Gregorianik und die Folgen

Gregorianik

Choralbuch aus dem Klarissenkloster Bamberg

Der Weihnachts-Introitus Puer natus est in Gregorianischer Quadratnotation. Choralbuch aus dem Klarissenkloster Bamberg (entstanden um 1500)

Gregorianik – ihre Wurzeln und ihr Nachwirken in psalmbezogener Vokalmusik

Alle Formen kirchlicher Musik im westlichen Europa bis zur Mitte des 20. Jahrhunderts gründen auf der mittelalterlich-kirchlichen Einstimmigkeit, die unter der Bezeichnung Gregorianik zusammengefasst wird. Es handelt sich um eine Sammlung von Gesängen, die von Papst Gregor mangels Notenschrift in Form der Texte aufgezeichnet wurden und deren Melodien in Gesangsschulen (scholae cantorum) studiert, eingeübt und mündlich weitergegeben wurden. Es war Gregor der Große (Papst von 590-604), der die bis dahin im kirchlichen Verbreitungsgebiet praktizierten Gesänge sammeln ließ und als liturgische Einheit stiftendes Mittel geordnet hat; daher der Begriff Gregorianik oder Gregorianischer Choral. Dabei handelt es sich um Gattungsbegriffe, die eine Fülle von Gesängen oder Lieder beinhalten. Dahinter steht eine Fülle von Gesängen bzw. Liedern. Mit Sicherheit waren darin vor allem vorderorientalische Einflüsse, aber auch griechische und (zum geringsten Teil) westliche Merkmale aufgegangen. Es liegt nahe anzunehmen, dass mit der neuen, christlichen Lehre uralte Prinzipien des Tempel- und Synagogengesangs der Hebräer in den Westen exportiert wurden.

Bei alldem war die Notation von Psalmengesängen mit Sicherheit stetiges Anliegen. Nach allem, was die Musikwissenschaft über die Vorläufer kirchlichen Singens herausgefunden hat, spielten die Psalmen eine durchgängige Rolle. Und es ist nur natürlich, dass die formale Struktur des Parallelismus sich auch neu musikalisch formbildend ausgewirkt hat. Näheres zur musikalischen Umsetzung des sogenannten Parallelismus membrorum (lat. membrum = Abschnitt, Glied) in der Psalmodie sh. unter „Psalmen – Dichtung und Gesang mit überzeitlicher Tradition“.

Erst die mit der Reformation aufgenommene Metrisierung und Bereimung der Psalmen, also ihre Umbildung zu Gedichten in unserem Sinn – ein akkulturativer Vorgang – lässt die althebräischen Parallelismen zurücktreten. Dementsprechend verhält es sich in der Musik: Der rezititationstönige repetetive Tenor (lat. tenere svw. festhalten) der Psalmodie wird zugunsten freizügiger Melodiebildung aufgegeben.

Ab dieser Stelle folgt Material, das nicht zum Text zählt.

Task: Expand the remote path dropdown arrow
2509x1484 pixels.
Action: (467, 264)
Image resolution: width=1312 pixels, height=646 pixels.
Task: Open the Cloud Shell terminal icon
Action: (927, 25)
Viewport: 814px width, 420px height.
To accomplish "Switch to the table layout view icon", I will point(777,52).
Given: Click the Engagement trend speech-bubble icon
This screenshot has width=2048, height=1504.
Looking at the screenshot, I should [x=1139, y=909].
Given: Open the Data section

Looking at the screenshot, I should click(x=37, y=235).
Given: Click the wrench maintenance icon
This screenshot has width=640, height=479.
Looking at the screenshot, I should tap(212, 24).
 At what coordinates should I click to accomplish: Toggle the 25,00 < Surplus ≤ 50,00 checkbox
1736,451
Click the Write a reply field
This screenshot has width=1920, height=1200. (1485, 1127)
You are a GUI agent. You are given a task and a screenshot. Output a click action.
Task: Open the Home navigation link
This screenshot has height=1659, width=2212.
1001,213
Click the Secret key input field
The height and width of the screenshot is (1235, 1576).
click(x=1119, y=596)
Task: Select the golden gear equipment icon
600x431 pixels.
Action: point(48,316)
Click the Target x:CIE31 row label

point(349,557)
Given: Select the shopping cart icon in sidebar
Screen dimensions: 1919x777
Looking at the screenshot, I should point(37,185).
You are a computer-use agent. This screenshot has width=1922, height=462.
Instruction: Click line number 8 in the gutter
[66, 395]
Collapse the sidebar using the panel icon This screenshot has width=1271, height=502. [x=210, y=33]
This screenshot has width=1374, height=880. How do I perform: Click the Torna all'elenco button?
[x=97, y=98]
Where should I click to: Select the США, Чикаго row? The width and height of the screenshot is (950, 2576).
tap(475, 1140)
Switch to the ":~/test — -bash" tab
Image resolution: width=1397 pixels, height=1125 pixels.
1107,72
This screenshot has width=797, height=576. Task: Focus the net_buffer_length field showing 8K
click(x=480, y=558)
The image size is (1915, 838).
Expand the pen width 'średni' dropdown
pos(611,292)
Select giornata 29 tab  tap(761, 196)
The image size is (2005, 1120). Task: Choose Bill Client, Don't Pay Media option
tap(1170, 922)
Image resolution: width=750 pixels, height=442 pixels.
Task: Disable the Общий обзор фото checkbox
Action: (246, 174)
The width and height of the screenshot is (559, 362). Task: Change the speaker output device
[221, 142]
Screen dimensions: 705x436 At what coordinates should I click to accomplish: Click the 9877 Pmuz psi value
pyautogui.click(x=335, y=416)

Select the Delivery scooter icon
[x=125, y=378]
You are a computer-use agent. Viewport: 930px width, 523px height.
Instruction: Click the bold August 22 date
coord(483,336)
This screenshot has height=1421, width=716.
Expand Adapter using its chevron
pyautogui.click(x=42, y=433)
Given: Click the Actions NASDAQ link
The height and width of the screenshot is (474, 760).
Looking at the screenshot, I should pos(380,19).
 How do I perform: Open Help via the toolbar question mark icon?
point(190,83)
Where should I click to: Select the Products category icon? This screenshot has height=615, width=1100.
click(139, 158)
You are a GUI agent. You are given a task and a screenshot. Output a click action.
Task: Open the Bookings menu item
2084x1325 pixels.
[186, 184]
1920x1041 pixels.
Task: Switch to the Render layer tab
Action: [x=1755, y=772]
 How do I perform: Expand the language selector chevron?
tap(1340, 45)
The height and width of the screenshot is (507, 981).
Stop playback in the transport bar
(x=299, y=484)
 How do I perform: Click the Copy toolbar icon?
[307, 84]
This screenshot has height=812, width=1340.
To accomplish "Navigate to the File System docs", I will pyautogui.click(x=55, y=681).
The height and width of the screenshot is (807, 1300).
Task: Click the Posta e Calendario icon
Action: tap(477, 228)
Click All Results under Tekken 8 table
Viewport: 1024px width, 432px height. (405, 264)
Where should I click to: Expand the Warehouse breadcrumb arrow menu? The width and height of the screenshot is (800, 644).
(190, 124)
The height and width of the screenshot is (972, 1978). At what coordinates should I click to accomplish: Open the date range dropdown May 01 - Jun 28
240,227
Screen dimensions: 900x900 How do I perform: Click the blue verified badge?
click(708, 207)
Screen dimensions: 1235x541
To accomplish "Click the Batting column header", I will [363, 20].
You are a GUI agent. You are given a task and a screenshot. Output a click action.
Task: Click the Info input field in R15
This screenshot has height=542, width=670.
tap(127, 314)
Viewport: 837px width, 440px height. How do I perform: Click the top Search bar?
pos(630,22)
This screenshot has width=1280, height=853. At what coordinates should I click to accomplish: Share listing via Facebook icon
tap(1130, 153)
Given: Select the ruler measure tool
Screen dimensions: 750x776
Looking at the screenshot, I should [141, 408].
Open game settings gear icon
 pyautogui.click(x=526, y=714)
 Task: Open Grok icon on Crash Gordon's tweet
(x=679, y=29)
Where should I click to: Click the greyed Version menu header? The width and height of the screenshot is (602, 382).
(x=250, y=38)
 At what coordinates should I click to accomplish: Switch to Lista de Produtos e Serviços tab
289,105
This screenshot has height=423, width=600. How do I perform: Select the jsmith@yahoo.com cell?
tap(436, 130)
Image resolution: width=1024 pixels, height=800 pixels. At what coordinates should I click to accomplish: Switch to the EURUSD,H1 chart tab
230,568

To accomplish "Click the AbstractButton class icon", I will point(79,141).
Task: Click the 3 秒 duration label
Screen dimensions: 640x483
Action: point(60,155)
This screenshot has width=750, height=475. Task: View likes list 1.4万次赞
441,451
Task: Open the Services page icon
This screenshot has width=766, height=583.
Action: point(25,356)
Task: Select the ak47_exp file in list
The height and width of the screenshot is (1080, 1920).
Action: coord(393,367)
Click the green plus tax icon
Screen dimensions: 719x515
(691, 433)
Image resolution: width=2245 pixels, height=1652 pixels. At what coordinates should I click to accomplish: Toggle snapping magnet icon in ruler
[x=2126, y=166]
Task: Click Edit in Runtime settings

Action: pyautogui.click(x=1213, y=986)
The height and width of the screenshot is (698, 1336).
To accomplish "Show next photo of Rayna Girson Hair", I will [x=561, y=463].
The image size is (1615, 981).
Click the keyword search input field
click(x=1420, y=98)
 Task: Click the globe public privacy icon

Einerseits wird damit auf die altbewährte Hymnodie zurückgegriffen und somit auf einen der drei gregorianischen Stiltypen (Psalmodie, Hymnodie und Jubilation). Andererseits wird mit dem Prinzip der wortgezeugten Musikrhetorik der Renaissance entsprochen, auch bekannt unter Begriffen wie Musica riservata, Madrigalismus und rhetorische Figuren. Daher handelt es sich um Kompositionsverfahren, bei denen, von der Textvorlage ausgehend, Sprache und Musik sich gegenseitig innigst durchdringen, um ein Optimum an textverdeutlichendem Ausdruck zu erreichen; damit fällt der Musik die Aufgabe zu, die Sprachbilder ausmalend zu erklären. Anders ausgedrückt: die Musik hat interpretierende Überhöhung zu leisten. Insofern dient die Musik der Verdeutlichung der Wort-Botschaft. Wenn man von solch kunstvoller Verschmelzung spricht, sollte die Motette als vom Wort (frz. mot) ausgehende Vokalmusik erwähnt werden. Wenngleich vornehmlich in der Renaissance aufgeblüht, wurde diese Kunstform in reichem Maße während der Barockzeit (1600-1750) gepflegt. Auch in den Folgeepochen haben sich deutschsprachige Komponisten der Motettenkunst vereinzelt zugewandt; verstärkt wieder in der ersten Hälfte des 20. Jahrhunderts (Distler, Pepping, Brunner usw.). Das motettische Kompositionsprinzip hatte bereits in der Renaissance andere Musikformen durchdrungen (z.B. mehrstimmige Mess-Gesänge), verzweigte sich in Inhalt sowie Stil und kam in der Barockzeit in anderen Musikgattungen wie Kantate und Oratorium zur Anwendung. Im Hinblick auf unser Generalthema sollten zumindest die frühbarocken Psalm-Motetten von Heinrich Schütz Erwähnung finden. All das und vieles Weitere lässt sich auf die einstimmige Kunstmusik des Mittelalters zurückführen, die Gregorianik.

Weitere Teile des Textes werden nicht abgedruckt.